Saturday 24 March 2012

Roll over... roll over...

The one thing that I can confidently say about every parent, whatever their beliefs, is that we could all do with a little bit more sleep!  Here in the Alt.house, we each have our own very different styles when it comes to sleep.  Whether this makes for harmonious times all depends of course on whether we are all actually asleep at the same time or not!

Alt.Father could sleep on the proverbial washing line.  His sleep habits have led us to wonder whether he was in fact quite possibly a cat in a former life.  A single shaft of golden sunshine falling across just about any kind of soft surface draws him in like a moth to a flame, and soon he is snoring gently.  He's a big fan of quick naps and like a trusty Nokia phone a short charge-up leaves him re-energised and ready to go.
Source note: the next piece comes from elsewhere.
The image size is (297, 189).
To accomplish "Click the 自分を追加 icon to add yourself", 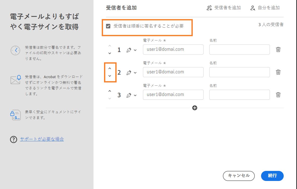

Whereas I can't do naps at all.  A cat-nap for me will turn into a two hour zonk out from which I will wake slightly groggy and disoriented.  I'll hold my eyelids open with matchsticks so that I can finish reading the last chapter of my book, and struggle with my self inflicted tiredness by being grumpy like a bear with a sore head the next day.  I love to sleep where it's quiet and comfortable, although darkness isn't mandatory.  A peaceful summer afternoon in the garden snoozing on a rug for a couple of hours would be absolute bliss.

Alt.D1 started off as a shocking sleeper.  Her preferred pattern was 20 minutes sleep at a time, day or night, with a lot of noise in between.  It would take us hours of pacing up and down in between those sleeps just to get her back down again.  Her sleep pattern was not unlike a series of delayed trains, with one sleep becoming so far gone as to roll into the next.  She settled down as she grew older, eventually taking morning and afternoon naps and at long last, bedtime in the evenings became a more predictable state of affairs.  Now she sleeps wrapped in snuggly duvets and blankets, legs and arms sometimes poking free, head sometimes at the foot of the bed and sometimes hanging off the side!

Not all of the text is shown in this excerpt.